The 3-D Film Archive has announced its next 3-D release, The 3-D Nudie Cutie Collection. Adam and Six Eves is an hourlong peekaboo in the desert spectacle, involving binoculars. For a running commentary we’re given the thoughts of a donkey named Toby. The better-known The Bellboy and the Playgirls is another ‘now you see ’em’ spectacular that’s likely to involve key-hole peeping. It’s basically flat, but various 3-D sequences were added, filmed by a very young Francis Ford Coppola. And Love for Sale is an early ’50s short subject never seen in full polarized 3-D. The release date has been listed as an exacting, ‘Coming Soon!’


I had a fine time last night at the opening party for the 21st Noir City Hollywood Festival of Film Noir at the American Cinematheque. It continues through April 7. The theme is the 1950s, and the chosen features present a chronological progression through the decade. All the shows will be hosted by Eddie Muller and/or Alan K. Rode of the Film Noir Foundation and both gentlemen were there last night in fine form. The new 35mm restoration of Trapped looked fine (and is a very good movie), and Muller introduced the son of director Richard Fleischer for a post-screening talk. Margaritas were served in the Egyptian’s courtyard, and as you can see I had my picture taken with a policeman dressed in a vintage 1940s LAPD uniform.
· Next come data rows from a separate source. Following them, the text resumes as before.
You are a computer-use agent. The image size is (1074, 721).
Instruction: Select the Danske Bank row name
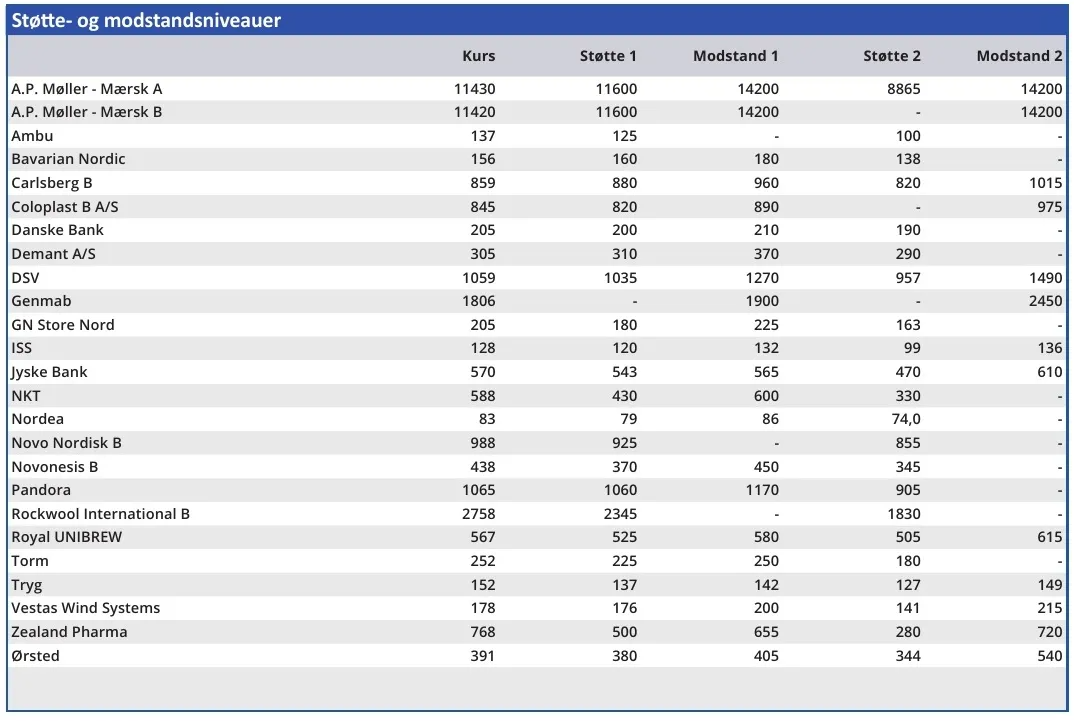click(58, 230)
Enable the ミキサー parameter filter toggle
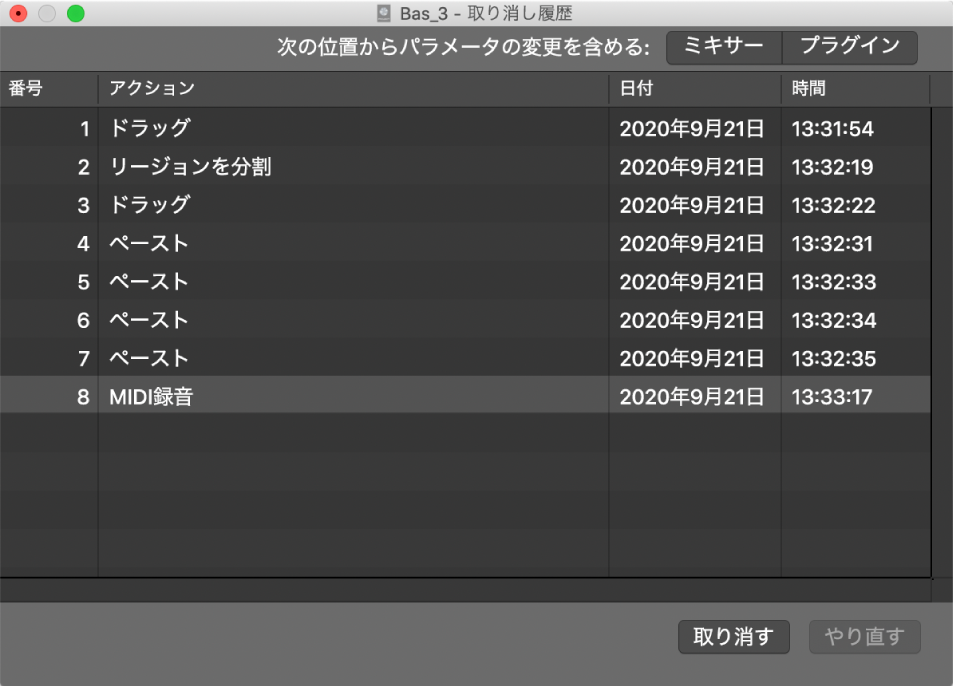This screenshot has height=686, width=955. click(x=722, y=47)
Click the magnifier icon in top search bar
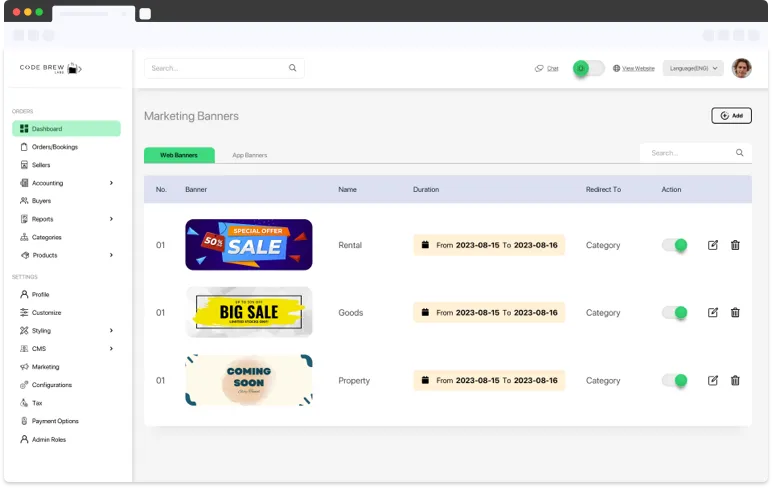Viewport: 772px width, 488px height. [292, 68]
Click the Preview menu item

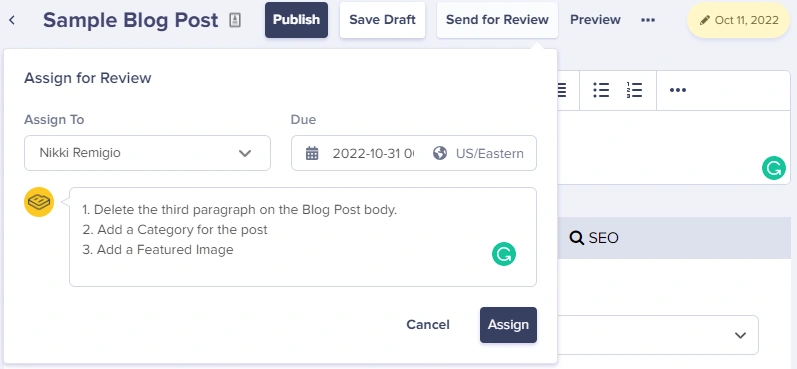coord(595,20)
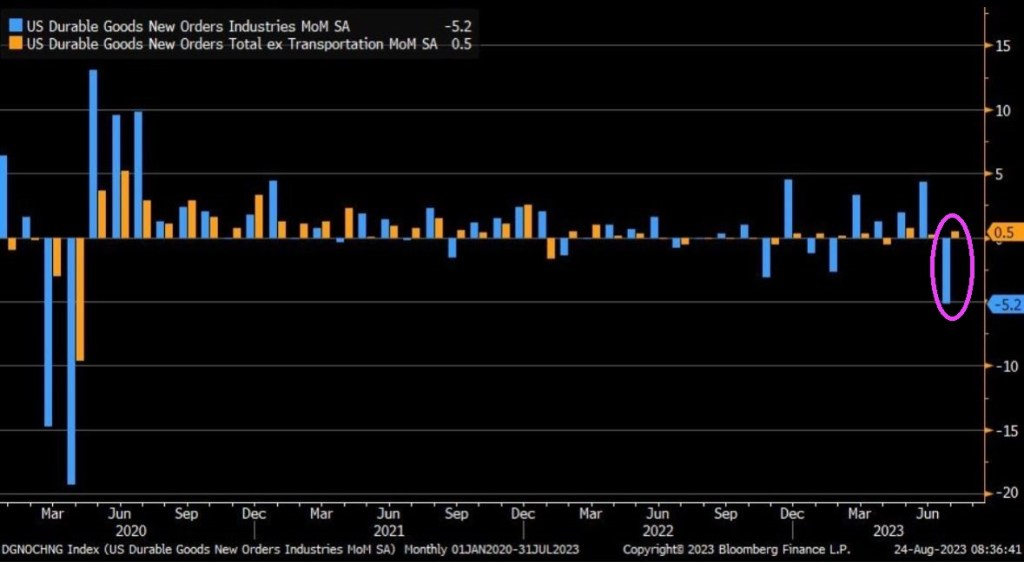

But wait! there’s one more… David Cairns’ blog Shadowplay has offered up a link to a six-minute chunk of a restored High Treason, from 1929. It’s a klunky as all get-out, but it does have a futuristic (1940) massacre at a border crossing, and views of the London of the Future. It also offers a look see at High Treason’s idea of a car of the future, the one that David Cronenberg seemed to imitate for his movie Naked Lunch.